出典本文:
2013.01.15

社会をアップデートするために僕らができること

『僕らはいつまで「ダメだし社会」を続けるのか』著者、荻上チキ氏インタビュー

情報 #ポジ出し#新刊インタビュー#社会疫学

いつの間にかギスギス・ピリピリとしてしまった日本社会。20年間の景気低迷により、予算を削り合う政治がつづき、本当に必要な支援をすることにさえにも批判が集まるような社会になってしまった。そんな今、日本に必要なのは、個人を激しく攻撃し、足を引っ張る「ダメ出し」ではなく、ポジティブな改善策を出し合う「ポジ出し」ではないだろうか。シノドス編集長・荻上チキはそう提案する。

2012年11月『僕らはいつまで「ダメ出し社会」を続けるのか 絶望から抜け出す「ポジ出し」の思想』が上梓された。デフレ、いじめ問題、バラマキ政策、生活保護論争、財政問題、ネット条例……。本書では現代社会のさまざまな問題を扱い、どのように考えればいいのかといった思考のフレームワークを提示する。「これは僕なりの、そしてシノドスなりの“マニフェスト”です」という荻上。本インタビューでは、なぜ「ポジ出し」が必要なのか、これからの議論のあり方とは何か、について話を聞いた。(聞き手・構成/山本菜々子)

僕なりの、シノドスなりの「マニフェスト」を

―― タイトルには「ポジ出し」という言葉が使われていますが、なぜ「ポジ出し」が必要であると考えたのでしょうか。

この本のタイトルに使われている「ポジ出し」というのは「ダメ出し」の対義語です。タイトルだけ見ると自己啓発本かのようですが(笑)、「ポジ出し」というのは心がけの問題ではなく、現代の社会状況におけるひとつの思想の提案です。

たとえば、これまでメディアの仕事として「権力監視」があげられると思います。安定的に成長してきた時代であれば、自民党政権を叩き、ここが足りないと「ダメ出し」することだけでも、それなりにカウンターとして機能してきました。

もちろんそれはこれからも必要ですが、今のように財政状況が厳しいという名目で、「削り合い競争」がつづく状況では、「批判」や「抵抗」だけでは改善されない部分が出てきます。だからこそ、「もっと良い方法があります」という提案や、有益な試みに対して「もっと広げましょう」といった応援が不可欠になると思います。

今回の衆議院選挙では自民党が圧勝しましたが、なかにはこの状況を「自分たち好みじゃない」と思う人もいるかもしれません。しかし、たとえばNPO団体にとっては、自分の達成したい目的のために色んな人を説得して回ったり、何かに抵抗したり、声をあげるということは変わらずにつづくわけです。具体的に行動を起こしながら、前向きに社会に関わっていかないといけません。政権の変化を前に、ただ受け身になっていると、ただ予算が削られるのを待つという結果になっていくわけです。

収集資料:
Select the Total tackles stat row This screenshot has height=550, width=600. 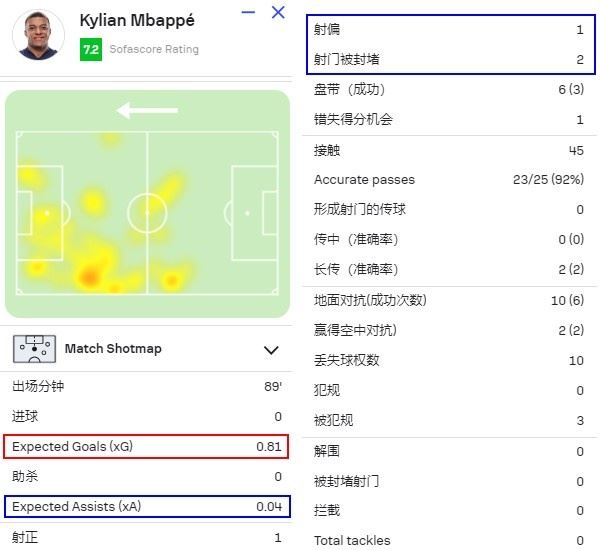[449, 540]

課題:
1. 荻上チキ氏インタビューで、「ポジ出し」は何の対義語だと説明されているか。
2. 荻上チキ氏インタビューを、最後の文の後から書き継ぐこと。
一覧は荻上チキ氏インタビューとは無関係である。

解答:
1. 「ダメ出し」の対義語である。

2.
これはあくまで、「代案を出していこう」という呼びかけであり、「代案を出せ」という恫喝ではありません。とくに為政者が、「代案を出せ、出さないなら黙ってろ」というのは、抑圧の肯定ですから危険です。「今は代案を出せないが、それだけはゴメンだ、という叫び」をあげることも、重要な政治参加だからです。

ただその上で、メディアのように「代案を出せるはずの立場」にあるものは、政策を提案したり、ロールモデルになり得るものを応援したりする「ポジ出し」をすることに、ますます積極的であってほしいと思っています。

―― この本ではさまざまな社会問題の例を出しながら、それらを解決するために必要な思考のフレームワークを提示していました。ひとつの事例だけではなく、さまざまな事例に言及していましたね。まさに現代における社会問題の「総チェック」といった印象を受けました。なぜ、このような本を書こうと思ったのでしょうか。

僕は特定の専門分野を持って仕事をするのではなく、色々な専門家の声を繋げ、発信のお手伝いをする仕事が多いです。ラジオ番組やテレビ番組の司会、それからシノドスの活動や物書きとしての取材活動を通じて、一週間に少なくとも3、4人の専門家や当事者の方と会う日々がつづいています。

自分より優れた人たちと出会う日々ですから、とても勉強になりますし、もっと広く知られて欲しいと思うことが多くあります。

しかし、その専門家の人たちもまた、専門分野から一歩出ると素人です。専門外では脇の甘い発言をする人もいます。尊敬する専門家同士が、向いている方向が似通っているのにも関わらず、専門分野が異なっているためにそれぞれの領域の逆鱗に触れて、敵対したりしてしまう状況もあるわけです。その現状を解決するため、僕なりに問題を整理したいと思いました。言論のパッケージを変えてみたい、ということでもあります。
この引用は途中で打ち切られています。